Friday 25 July 2008

Enable IPC makes progress with its ultracapacitor nanotechnology

Enable IPC (Intellectual Property Commercialization) Corp. is gearing up for the first commercial use of its ultracapacitor nanotechnology.

The company has partnered with Spain’s IMDEA Energy Institute to jointly develop ultracapacitors based on Enable IPC’s patent-pending energy technology.

The initial project for this venture will be related to incorporation of Enable IPC’s ultracapacitor into the SA2VE clean energy innovation programme.

Under the new partnership, IMDEA Energy will work directly with Spanish company Green Power and a national lab in Spain known as CEDEX, while Enable IPC will provide enhanced ultracapacitor electrodes to the organisation for integration into a new power conditioning unit.

Manuel Romero, deputy director of IMDEA Energy Institute, which focuses on energy-related R&D, said the decision to go ahead with such partnership is based on numerous improvements that Enable IPC’s process produced over today’s current market-ready ultracapacitors.

For its part, Enable IPC claims that its ultracapacitor technology has already matched or exceeded the cycle life of commercially-available devices.

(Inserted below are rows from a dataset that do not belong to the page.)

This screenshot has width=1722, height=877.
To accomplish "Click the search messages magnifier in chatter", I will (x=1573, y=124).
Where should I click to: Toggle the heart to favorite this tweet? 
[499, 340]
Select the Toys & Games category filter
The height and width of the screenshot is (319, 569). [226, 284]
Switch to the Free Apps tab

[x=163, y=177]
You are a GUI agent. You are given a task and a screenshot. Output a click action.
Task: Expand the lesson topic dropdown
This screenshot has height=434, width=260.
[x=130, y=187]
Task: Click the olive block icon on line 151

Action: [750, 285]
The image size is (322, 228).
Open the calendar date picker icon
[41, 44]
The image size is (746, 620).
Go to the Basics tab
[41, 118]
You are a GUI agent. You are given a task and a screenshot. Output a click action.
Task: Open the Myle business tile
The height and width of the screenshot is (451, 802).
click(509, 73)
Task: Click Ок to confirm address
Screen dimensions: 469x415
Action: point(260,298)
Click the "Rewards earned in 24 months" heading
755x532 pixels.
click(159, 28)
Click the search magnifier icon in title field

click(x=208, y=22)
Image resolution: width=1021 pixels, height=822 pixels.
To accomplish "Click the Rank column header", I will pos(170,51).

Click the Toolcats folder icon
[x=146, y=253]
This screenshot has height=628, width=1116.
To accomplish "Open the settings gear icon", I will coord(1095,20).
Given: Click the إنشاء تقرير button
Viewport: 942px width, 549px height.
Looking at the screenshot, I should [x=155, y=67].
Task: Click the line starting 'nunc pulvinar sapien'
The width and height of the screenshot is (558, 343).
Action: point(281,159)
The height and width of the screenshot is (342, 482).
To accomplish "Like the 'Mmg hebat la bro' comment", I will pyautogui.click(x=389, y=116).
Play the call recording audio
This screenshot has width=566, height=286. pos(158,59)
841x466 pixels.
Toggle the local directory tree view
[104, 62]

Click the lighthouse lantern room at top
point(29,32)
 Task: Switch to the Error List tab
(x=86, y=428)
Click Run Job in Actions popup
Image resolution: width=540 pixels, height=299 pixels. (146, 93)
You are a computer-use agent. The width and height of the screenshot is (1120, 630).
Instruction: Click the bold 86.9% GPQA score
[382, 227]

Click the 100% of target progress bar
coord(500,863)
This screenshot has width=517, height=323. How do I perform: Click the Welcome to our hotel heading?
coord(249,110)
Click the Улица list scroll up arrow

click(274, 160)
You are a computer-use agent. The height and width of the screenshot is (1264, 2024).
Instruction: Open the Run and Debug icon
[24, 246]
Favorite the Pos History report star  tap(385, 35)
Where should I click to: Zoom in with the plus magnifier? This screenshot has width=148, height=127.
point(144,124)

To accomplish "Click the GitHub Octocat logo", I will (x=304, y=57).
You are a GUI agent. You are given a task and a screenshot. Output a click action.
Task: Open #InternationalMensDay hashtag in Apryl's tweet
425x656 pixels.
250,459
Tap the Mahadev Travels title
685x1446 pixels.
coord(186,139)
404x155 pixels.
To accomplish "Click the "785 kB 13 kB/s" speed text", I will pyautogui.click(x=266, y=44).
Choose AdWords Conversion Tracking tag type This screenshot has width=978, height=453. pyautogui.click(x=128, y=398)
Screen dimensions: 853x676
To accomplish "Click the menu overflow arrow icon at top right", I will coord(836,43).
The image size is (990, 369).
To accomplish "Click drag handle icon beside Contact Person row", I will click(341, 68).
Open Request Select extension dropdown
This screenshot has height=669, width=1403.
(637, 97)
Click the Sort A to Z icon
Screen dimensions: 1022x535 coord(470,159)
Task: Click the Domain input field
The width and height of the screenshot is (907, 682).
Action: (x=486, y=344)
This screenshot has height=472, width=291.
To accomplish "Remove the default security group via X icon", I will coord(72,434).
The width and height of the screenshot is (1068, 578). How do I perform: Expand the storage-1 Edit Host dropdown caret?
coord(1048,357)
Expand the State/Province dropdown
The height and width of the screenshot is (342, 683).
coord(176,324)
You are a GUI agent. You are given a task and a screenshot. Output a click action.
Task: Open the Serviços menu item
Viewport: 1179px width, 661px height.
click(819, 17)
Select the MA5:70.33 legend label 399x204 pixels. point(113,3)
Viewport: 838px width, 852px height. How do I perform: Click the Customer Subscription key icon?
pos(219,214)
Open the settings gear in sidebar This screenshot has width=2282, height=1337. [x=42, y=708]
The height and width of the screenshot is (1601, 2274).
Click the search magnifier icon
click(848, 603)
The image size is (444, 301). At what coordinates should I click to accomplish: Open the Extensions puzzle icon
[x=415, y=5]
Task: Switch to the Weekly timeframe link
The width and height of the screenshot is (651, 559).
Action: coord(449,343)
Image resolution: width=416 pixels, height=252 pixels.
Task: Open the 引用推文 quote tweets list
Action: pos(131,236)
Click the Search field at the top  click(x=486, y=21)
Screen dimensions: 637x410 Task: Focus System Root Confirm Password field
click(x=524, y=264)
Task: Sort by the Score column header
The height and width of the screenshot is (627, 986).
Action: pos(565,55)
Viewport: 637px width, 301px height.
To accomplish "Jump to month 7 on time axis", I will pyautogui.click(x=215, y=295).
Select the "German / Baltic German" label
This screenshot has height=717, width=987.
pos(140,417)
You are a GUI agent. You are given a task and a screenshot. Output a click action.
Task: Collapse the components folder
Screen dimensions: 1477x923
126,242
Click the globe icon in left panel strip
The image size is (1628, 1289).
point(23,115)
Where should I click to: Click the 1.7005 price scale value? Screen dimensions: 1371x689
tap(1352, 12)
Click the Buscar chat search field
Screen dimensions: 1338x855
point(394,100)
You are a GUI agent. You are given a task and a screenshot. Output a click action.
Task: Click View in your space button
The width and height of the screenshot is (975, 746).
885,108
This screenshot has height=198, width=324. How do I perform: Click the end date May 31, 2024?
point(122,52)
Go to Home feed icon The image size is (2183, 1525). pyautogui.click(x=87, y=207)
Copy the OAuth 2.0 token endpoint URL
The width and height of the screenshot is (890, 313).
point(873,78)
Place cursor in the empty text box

“As a point of reference, many rechargeable batteries have a useful life in the 1000s of cycles. That is, you can charge and discharge them at most a few thousand times before they are no longer useful,” according to researcher Kevin Leonard, one of the inventors of the Enable IPC ultracapacitor. “Ultracapacitors, on the other hand, can generally be charged and discharged hundreds of thousands of times.”

In its laboratory testing in December last year, Enable IPC’s ultracapacitor had surpassed one million cycles while still maintaining over 80 percent of its initial capacity, which according to Leonard, matches some of the best performance reports the company has seen in ultracapacitor life cycle testing.